What this task involves.
Every line below between the one holding "See Latest (239, 193)" and the one holding "Apa Itu KITAS: Pengertian, Contoh, dan", inclusive, should be copied exactly, and no other line.

(Data shown Opens)

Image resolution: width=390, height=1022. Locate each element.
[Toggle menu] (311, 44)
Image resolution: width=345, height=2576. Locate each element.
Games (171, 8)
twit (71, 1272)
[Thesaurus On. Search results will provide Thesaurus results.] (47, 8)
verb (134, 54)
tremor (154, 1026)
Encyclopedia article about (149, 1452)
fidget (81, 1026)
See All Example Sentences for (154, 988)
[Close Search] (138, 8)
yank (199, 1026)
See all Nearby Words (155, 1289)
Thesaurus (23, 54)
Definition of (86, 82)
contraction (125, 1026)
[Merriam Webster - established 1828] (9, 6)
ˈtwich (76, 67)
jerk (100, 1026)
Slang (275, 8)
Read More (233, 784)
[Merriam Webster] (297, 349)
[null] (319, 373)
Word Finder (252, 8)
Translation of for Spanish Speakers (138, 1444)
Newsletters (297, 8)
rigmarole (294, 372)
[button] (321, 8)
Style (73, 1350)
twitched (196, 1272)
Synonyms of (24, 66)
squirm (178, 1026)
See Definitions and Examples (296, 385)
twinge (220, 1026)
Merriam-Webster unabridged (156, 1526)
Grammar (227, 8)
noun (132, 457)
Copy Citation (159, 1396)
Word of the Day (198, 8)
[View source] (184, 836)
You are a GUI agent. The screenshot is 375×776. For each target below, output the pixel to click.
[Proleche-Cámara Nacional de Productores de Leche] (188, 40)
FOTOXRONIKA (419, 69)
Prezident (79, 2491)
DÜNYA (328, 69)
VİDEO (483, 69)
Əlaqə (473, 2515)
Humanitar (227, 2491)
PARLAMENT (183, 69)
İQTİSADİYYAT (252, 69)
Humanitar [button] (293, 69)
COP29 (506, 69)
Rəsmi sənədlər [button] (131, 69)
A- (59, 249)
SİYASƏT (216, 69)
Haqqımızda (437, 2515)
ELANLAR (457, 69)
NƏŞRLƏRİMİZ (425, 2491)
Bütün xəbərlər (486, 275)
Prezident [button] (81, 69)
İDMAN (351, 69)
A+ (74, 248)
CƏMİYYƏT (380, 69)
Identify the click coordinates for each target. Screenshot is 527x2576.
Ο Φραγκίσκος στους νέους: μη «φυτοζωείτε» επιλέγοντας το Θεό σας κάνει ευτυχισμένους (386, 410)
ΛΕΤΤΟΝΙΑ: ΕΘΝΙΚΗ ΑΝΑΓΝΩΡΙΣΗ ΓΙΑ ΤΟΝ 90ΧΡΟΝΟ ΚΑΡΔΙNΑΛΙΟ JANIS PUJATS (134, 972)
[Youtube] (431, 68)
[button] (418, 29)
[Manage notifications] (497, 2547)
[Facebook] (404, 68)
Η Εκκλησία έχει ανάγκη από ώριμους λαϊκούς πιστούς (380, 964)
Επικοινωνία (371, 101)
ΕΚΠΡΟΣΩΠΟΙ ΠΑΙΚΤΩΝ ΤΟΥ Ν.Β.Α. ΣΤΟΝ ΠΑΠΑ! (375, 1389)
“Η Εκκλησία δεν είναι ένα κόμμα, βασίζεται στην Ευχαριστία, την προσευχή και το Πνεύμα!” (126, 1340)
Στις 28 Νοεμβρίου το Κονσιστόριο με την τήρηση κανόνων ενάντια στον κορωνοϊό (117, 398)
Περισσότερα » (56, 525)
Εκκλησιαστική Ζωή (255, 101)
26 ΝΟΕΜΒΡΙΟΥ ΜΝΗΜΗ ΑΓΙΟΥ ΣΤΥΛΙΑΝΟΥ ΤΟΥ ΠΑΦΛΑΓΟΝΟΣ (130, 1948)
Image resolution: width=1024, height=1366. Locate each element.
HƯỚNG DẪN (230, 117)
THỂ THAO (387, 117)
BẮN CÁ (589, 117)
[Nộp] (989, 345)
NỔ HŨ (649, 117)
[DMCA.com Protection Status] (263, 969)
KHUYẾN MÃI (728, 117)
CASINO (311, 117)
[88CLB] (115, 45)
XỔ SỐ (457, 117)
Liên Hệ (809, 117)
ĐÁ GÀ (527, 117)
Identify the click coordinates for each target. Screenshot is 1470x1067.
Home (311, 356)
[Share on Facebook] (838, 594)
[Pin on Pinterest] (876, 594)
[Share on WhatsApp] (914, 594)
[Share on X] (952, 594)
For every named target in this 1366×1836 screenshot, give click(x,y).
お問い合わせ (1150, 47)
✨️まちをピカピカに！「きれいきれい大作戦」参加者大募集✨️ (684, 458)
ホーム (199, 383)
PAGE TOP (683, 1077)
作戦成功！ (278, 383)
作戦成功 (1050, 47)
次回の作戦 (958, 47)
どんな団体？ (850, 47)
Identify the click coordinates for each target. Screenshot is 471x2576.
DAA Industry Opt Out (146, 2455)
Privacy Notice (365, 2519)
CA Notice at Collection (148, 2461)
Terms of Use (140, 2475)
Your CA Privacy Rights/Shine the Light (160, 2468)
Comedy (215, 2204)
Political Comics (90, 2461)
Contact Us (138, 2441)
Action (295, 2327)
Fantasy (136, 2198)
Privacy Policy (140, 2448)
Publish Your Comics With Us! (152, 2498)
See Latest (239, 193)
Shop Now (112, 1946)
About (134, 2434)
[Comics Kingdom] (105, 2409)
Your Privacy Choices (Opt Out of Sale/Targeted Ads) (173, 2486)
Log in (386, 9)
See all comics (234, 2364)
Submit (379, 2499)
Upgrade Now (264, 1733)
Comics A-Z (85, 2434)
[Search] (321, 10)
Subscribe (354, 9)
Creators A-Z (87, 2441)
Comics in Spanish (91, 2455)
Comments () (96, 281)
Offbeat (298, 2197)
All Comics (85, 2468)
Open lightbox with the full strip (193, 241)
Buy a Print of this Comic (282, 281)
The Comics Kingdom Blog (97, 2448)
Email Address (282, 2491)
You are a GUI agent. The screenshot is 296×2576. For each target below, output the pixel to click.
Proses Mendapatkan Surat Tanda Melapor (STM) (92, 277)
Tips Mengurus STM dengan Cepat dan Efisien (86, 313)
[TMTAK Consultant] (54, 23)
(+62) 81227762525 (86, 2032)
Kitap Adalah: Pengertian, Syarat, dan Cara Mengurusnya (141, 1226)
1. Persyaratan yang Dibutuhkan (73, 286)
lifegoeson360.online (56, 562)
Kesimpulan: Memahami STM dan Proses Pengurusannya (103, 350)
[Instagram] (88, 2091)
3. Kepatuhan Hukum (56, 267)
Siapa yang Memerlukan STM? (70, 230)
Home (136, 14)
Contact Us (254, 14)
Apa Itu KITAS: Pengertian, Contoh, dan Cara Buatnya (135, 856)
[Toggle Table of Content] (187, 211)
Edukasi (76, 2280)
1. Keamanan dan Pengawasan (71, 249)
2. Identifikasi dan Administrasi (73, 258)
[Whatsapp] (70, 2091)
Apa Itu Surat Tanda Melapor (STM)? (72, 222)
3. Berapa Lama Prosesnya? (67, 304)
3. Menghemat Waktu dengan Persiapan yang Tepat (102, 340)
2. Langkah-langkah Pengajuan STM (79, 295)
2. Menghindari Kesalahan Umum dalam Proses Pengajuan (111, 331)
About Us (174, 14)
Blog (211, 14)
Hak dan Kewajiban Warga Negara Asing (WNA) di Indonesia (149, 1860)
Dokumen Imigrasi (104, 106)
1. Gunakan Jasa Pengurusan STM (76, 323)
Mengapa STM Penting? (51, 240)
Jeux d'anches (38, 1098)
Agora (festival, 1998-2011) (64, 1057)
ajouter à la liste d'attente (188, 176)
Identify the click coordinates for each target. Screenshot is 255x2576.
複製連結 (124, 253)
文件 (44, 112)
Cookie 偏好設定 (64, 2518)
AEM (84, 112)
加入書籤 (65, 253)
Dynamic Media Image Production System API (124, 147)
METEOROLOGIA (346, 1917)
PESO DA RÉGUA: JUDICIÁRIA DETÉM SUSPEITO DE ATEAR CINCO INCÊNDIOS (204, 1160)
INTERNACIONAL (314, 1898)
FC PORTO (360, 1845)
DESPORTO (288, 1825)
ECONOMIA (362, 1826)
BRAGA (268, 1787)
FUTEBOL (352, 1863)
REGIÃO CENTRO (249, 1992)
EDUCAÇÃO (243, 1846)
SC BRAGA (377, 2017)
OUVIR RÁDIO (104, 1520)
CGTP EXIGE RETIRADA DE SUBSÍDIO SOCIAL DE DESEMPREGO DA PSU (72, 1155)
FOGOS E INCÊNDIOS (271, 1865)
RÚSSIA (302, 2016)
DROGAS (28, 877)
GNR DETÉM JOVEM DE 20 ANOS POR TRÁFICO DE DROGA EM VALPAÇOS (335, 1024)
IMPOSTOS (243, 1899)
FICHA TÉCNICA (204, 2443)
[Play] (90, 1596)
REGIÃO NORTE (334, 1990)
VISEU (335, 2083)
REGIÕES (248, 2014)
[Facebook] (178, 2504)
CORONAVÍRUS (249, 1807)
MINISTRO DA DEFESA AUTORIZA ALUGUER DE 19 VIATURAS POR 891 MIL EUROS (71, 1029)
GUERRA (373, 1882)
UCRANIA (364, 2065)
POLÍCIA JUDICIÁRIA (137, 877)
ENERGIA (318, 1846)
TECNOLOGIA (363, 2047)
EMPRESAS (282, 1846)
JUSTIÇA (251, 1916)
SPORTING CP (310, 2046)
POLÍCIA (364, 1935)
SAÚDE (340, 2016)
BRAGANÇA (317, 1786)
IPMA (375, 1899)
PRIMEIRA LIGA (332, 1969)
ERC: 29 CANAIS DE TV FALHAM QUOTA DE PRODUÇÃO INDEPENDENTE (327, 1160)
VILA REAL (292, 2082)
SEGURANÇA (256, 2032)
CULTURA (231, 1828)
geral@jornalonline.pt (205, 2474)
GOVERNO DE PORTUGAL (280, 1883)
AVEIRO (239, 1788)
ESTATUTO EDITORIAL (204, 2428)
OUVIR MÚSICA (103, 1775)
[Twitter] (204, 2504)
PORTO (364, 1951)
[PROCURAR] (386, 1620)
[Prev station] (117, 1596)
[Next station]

(Data shown Closes)

Output.
See Latest (239, 193)
Shop Now (112, 1946)
About (134, 2434)
[Comics Kingdom] (105, 2409)
Your Privacy Choices (Opt Out of Sale/Targeted Ads) (173, 2486)
Log in (386, 9)
See all comics (234, 2364)
Submit (379, 2499)
Upgrade Now (264, 1733)
Comics A-Z (85, 2434)
[Search] (321, 10)
Subscribe (354, 9)
Creators A-Z (87, 2441)
Comics in Spanish (91, 2455)
Comments () (96, 281)
Offbeat (298, 2197)
All Comics (85, 2468)
Open lightbox with the full strip (193, 241)
Buy a Print of this Comic (282, 281)
The Comics Kingdom Blog (97, 2448)
Email Address (282, 2491)
You are a GUI agent. The screenshot is 296×2576. For each target below, output the pixel to click.
Proses Mendapatkan Surat Tanda Melapor (STM) (92, 277)
Tips Mengurus STM dengan Cepat dan Efisien (86, 313)
[TMTAK Consultant] (54, 23)
(+62) 81227762525 (86, 2032)
Kitap Adalah: Pengertian, Syarat, dan Cara Mengurusnya (141, 1226)
1. Persyaratan yang Dibutuhkan (73, 286)
lifegoeson360.online (56, 562)
Kesimpulan: Memahami STM dan Proses Pengurusannya (103, 350)
[Instagram] (88, 2091)
3. Kepatuhan Hukum (56, 267)
Siapa yang Memerlukan STM? (70, 230)
Home (136, 14)
Contact Us (254, 14)
Apa Itu KITAS: Pengertian, Contoh, dan Cara Buatnya (135, 856)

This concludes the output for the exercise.